Ronny von Huber: Zunächst einmal werden sich die Zugführer strikt an ihre vorgegebenen Arbeitszeiten halten. Das hatte mir sehr gut gefallen, als mal ein Zugführer mitten im Tunnel den ICE anhielt und seine vorgeschriebene Pause machte.

So zuverlässig muss das künftig überall laufen, das werden wir rechnergestützt steuern. Und nach Schichtende ist Schluss, am nächsten Werktag geht es genau dort weiter - während des gesetzlichen Urlaubs natürlich nicht. Damit dürfte die Zugverteilung in Deutschland binnen einer Woche gegenüber heute deutlich aufgelockert sein.
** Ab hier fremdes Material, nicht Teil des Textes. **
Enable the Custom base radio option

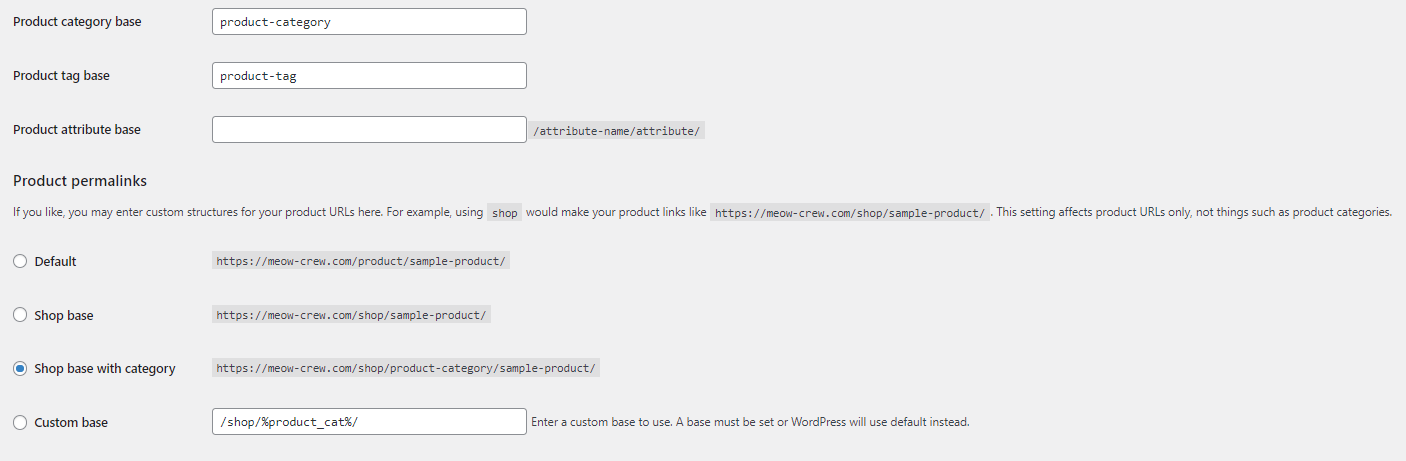(20, 423)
Welche Verantwortung kommt den Fahrdienstleitern zu, über die oft diskutiert wurde?

Ronny von Huber: Sicherheit und Geschwindigkeit standen sich bisher immer antagonistisch gegenüber. Wir steigern nun beides auf einmal, indem wir jeden Zug auf das erstbeste freie Gleis schicken.

Kann der Kunde denn noch in irgendeiner Weise Einfluss darauf nehmen, wohin ihn sein Zug bringt?

Ronny von Huber: Aus Ihrer Frage spricht fortschrittsfeindlich-analoges Denken, gepaart mit einer gehörigen Portion Dogmatismus. Auf die Reiseroute hatten Fahrgäste noch nie Einfluss, auf ihr Reiseziel nur sehr bedingt. Einer sinnvollen Verteilung der Menschen in unserem Land waren Mitbestimmungsmöglichkeiten stets abträglich. Wir bauen in Stuttgart den schönsten Tiefbahnhof der Welt und alle fahren nach Hamburg und Berlin. Das ist onkologisch unsinnig.

Wie kommt das Transportgut künftig nach Stuttgart?

Ronny von Huber: Der aleatorische Fahrplan ist da völlig unbestechlich und gerecht. Nach den Gesetzen der Wahrscheinlichkeit wird Stuttgart ebenso mit Fahrgästen bedacht werden wie Emden oder Rheinsberg.

Lohnt sich für Reisewillige denn dann überhaupt noch die teure Fahrkarte von Garmisch-Partenkirchen nach Rügen, wenn sie auch damit rechnen müssen, nur bis Huglfing zu gelangen?

Ronny von Huber: Sie verstehen offenbar den Sinn von Deutschlands größtem Verkehrsunternehmen nicht! Wenn Sie von Garmisch-Partenkirchen nach Rügen wollen - auch wenn ich das Ansinnen nicht verstehe, aber bitte -, dann benötigen Sie doch wohl zunächst einen zu dieser Reise berechtigenden Fahrausweis, oder? Der aleatorische Fahrplan wird unverbrüchlich dafür sorgen, dass Sie dort auch irgendwann ankommen. Da können Sie jeden Rechenlehrer von der Volksschule fragen. Dass ein Ziel gar nicht erreicht wird, ist dann statistisch sogar unmöglich - ganz anders als heute.